Dual compartment utility of BRET-based biosensors for PPP2R5A/B56α, a cancer-associated B regulatory subunit of PP2A

Protein phosphatase 2A (PP2A), a pivotal serine/threonine phosphatase, plays a crucial role in cellular regulation and tumor suppression. Dysregulation of PP2A complex, particularly the Aα subunit and B56 family, is linked to malignancies through altered substrate interactions, exemplified by c-MYC dynamics. Given the challenges in identifying PP2A substrates—owing to the enzyme’s expansive substrate range, transient interaction profiles, and complex regulatory mechanisms—we employed bioluminescence resonance energy transfer (BRET) sensors. These advanced molecular tools facilitate the real-time detection of protein-protein interactions within live cells.
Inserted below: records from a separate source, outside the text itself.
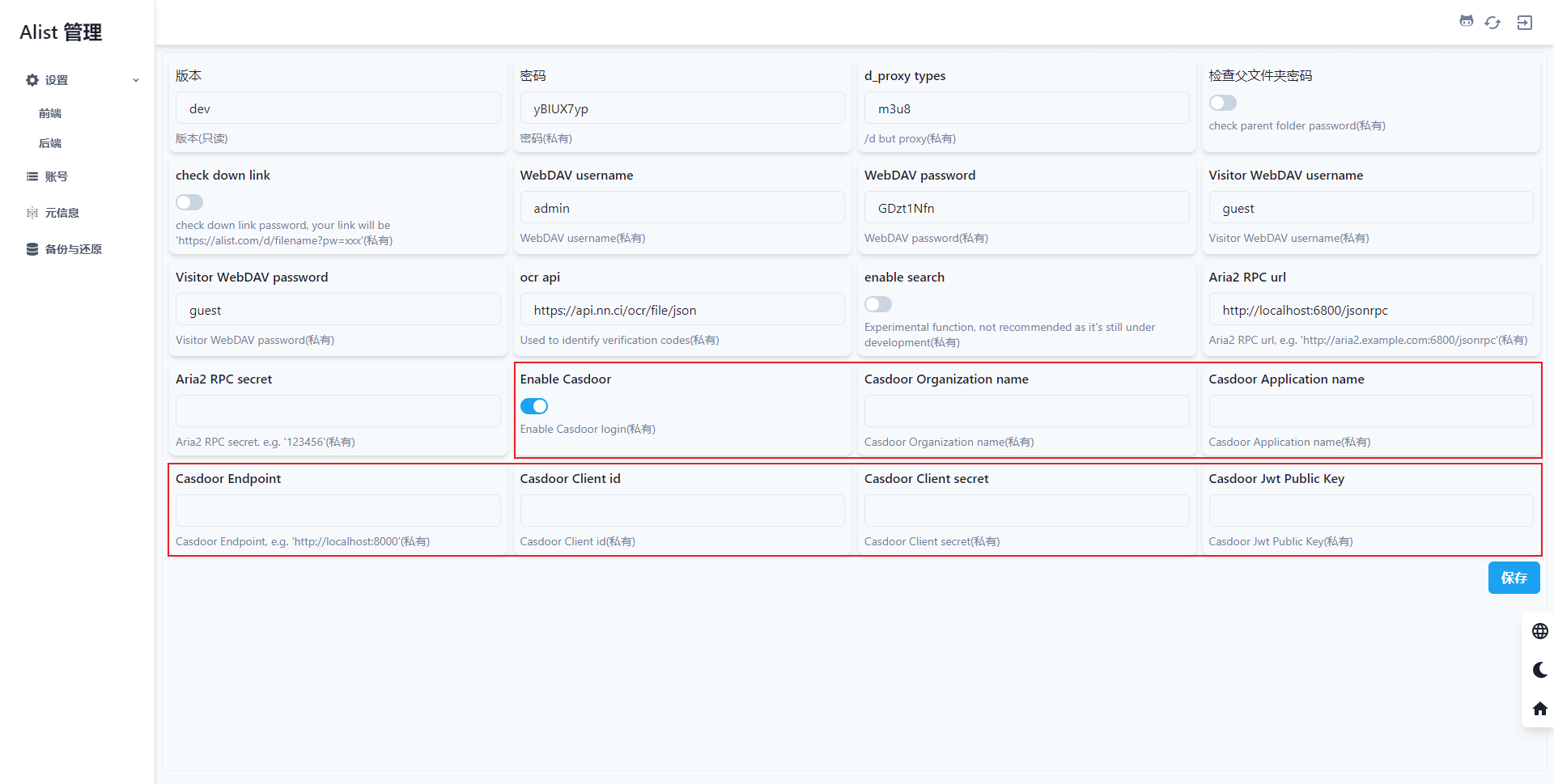Enable dark mode via the moon icon
1554x784 pixels.
1541,670
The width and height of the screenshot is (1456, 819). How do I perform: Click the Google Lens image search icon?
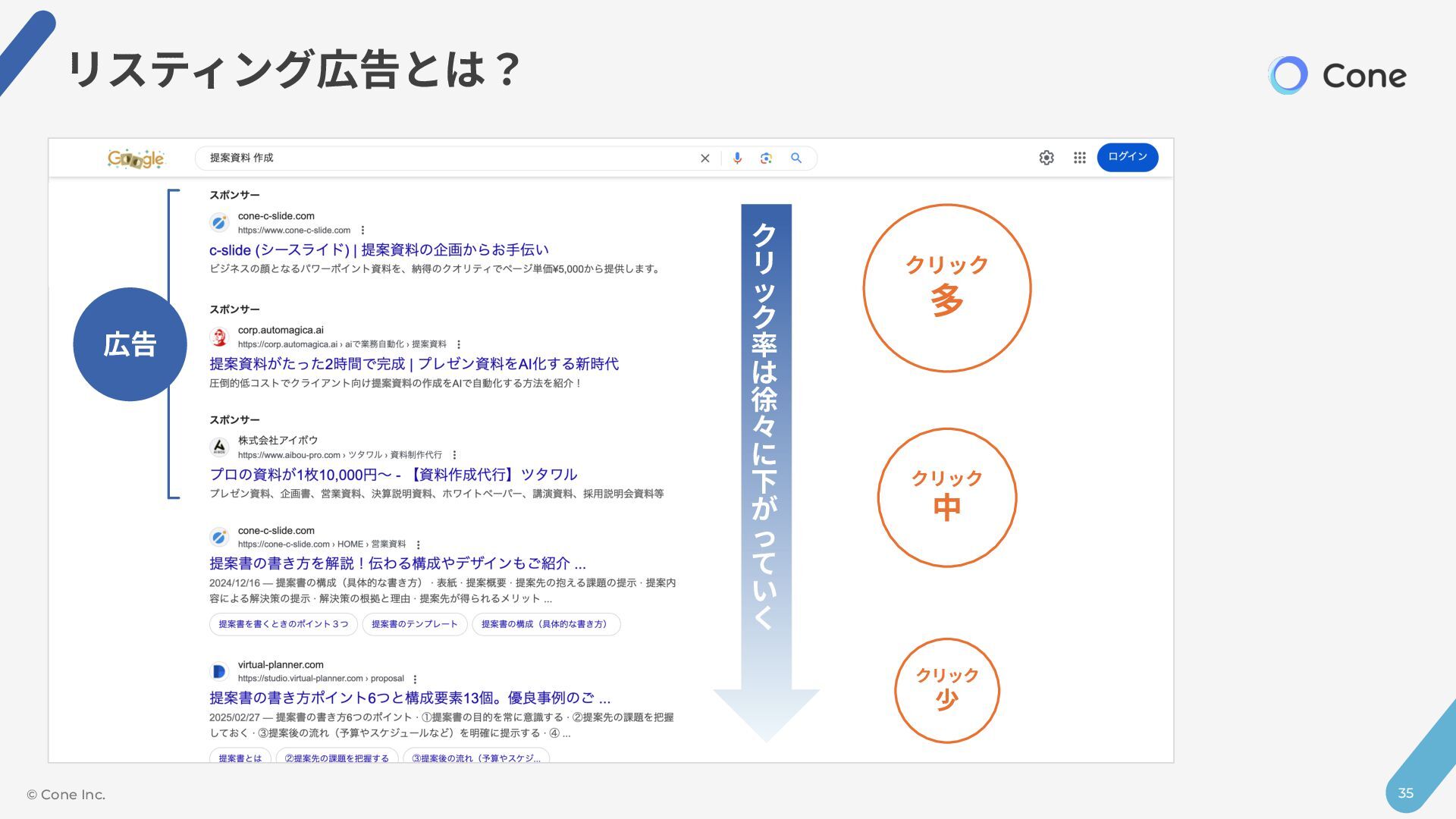coord(766,158)
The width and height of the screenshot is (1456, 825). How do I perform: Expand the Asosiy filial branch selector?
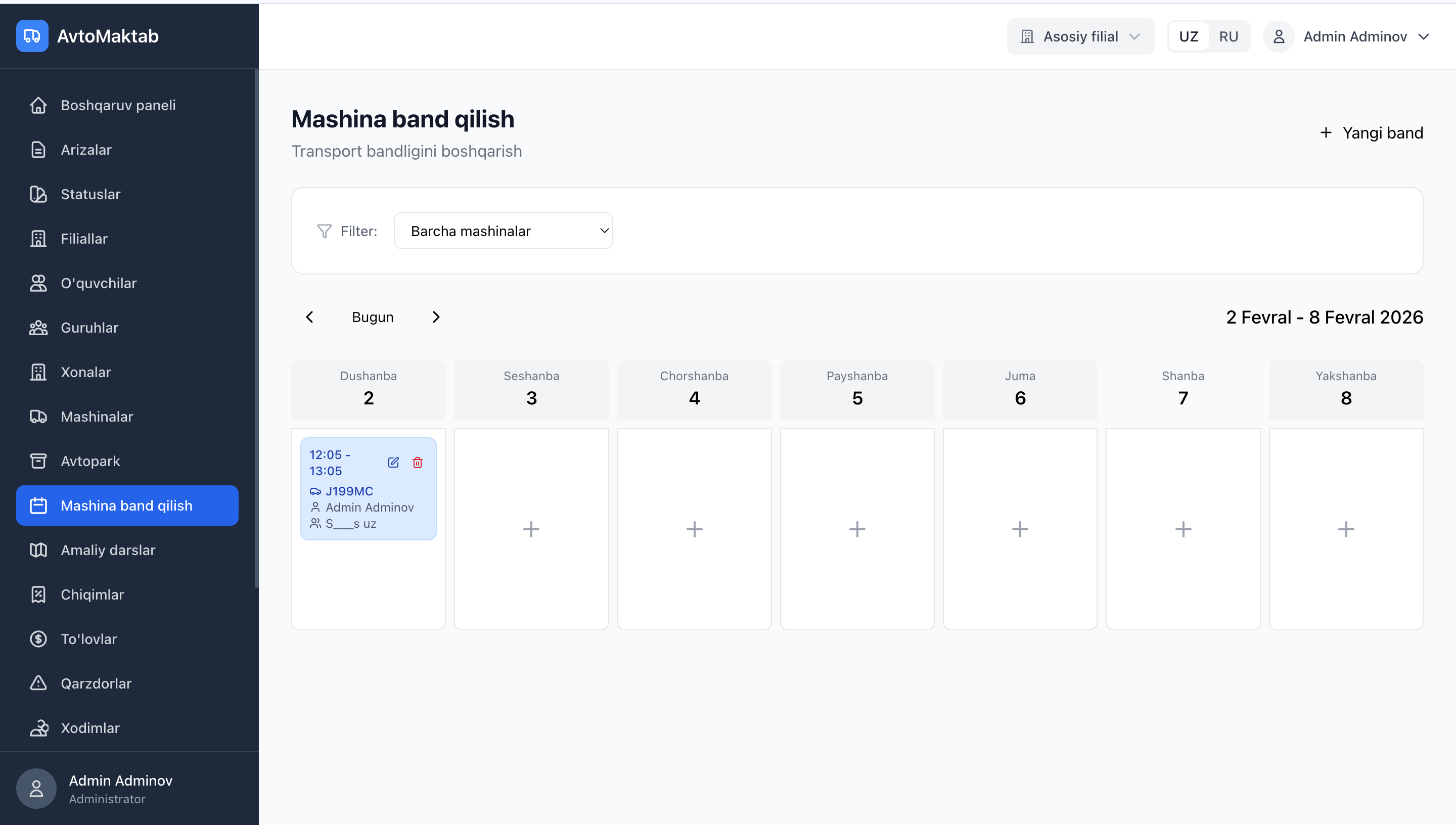click(x=1080, y=36)
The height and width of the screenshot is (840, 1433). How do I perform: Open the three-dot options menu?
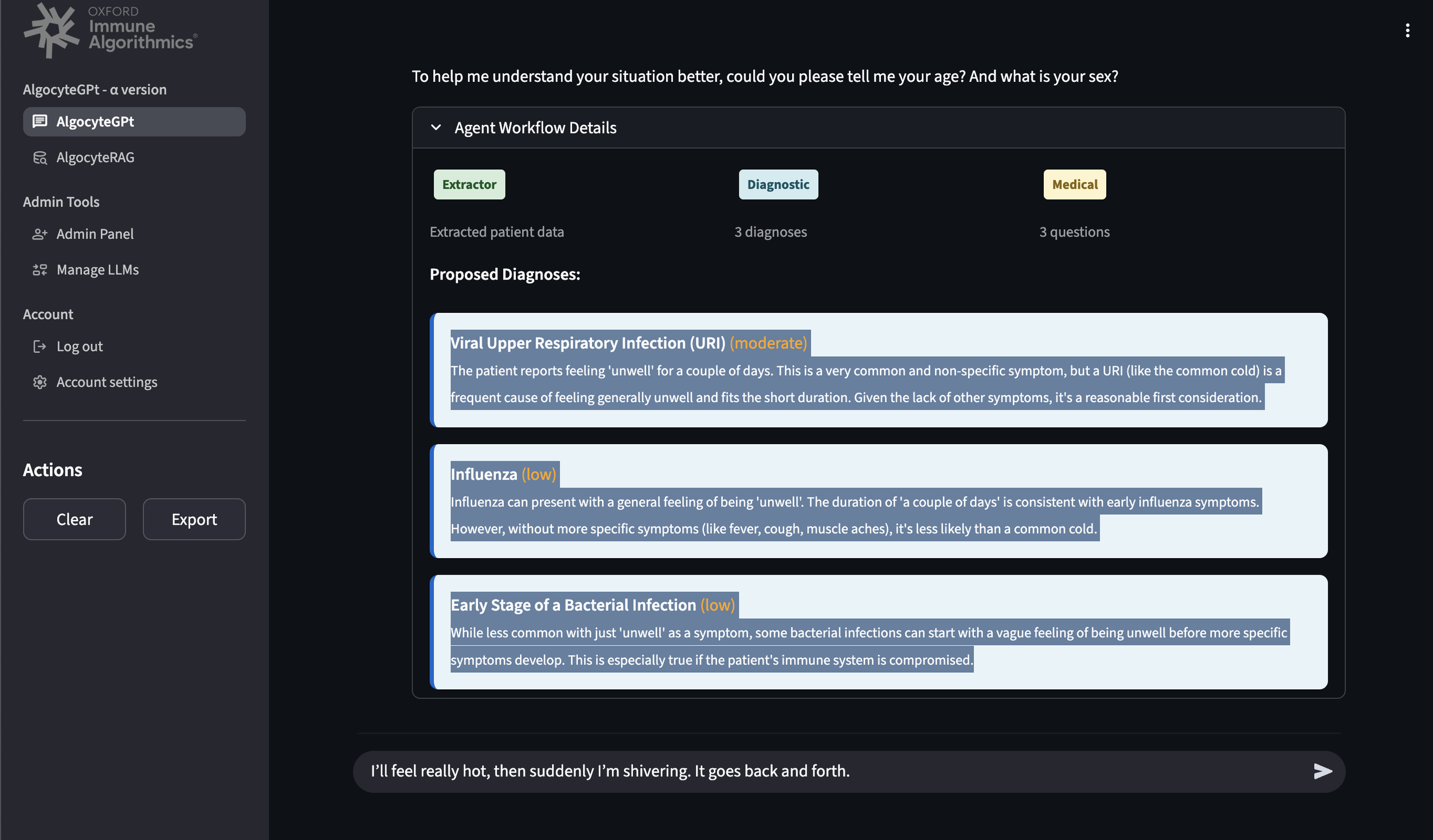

This investigation details the creation and application of a novel PPP2R5A (B56α) BRET sensor tailored for cytosolic and nuclear environments, effectively distinguishing specific PP2A interactions. The nuclear sensor, enhanced with a nuclear localization signal, enabled probing of targets like c-MYC. The dual compartmental utility of these sensors underscores their significant potential in elucidating PP2A’s regulatory roles and their implications in oncogenesis. Our study highlights the efficacy of BRET sensors in formulating precision therapeutic strategies. This advancement provides a robust framework for deeper investigations into the multifaceted roles of PP2A in both normal physiological and pathological contexts, paving the way for future explorations into its intricate molecular interactions. HEK293T cells were transfected with plasmids encoding NanoLuc- or YFP-tagged proteins, with or without a nuclear localization signal (NLS), to evaluate protein–protein interactions in the cytoplasm and nucleus using BRET assays. To confirm correct subcellular localization, we performed western blotting on nuclear and cytoplasmic fractions, as well as immunofluorescence imaging using a confocal microscope. BRET signals were measured following luminescent substrate addition. The BRET results were further validated by immunoprecipitation assays.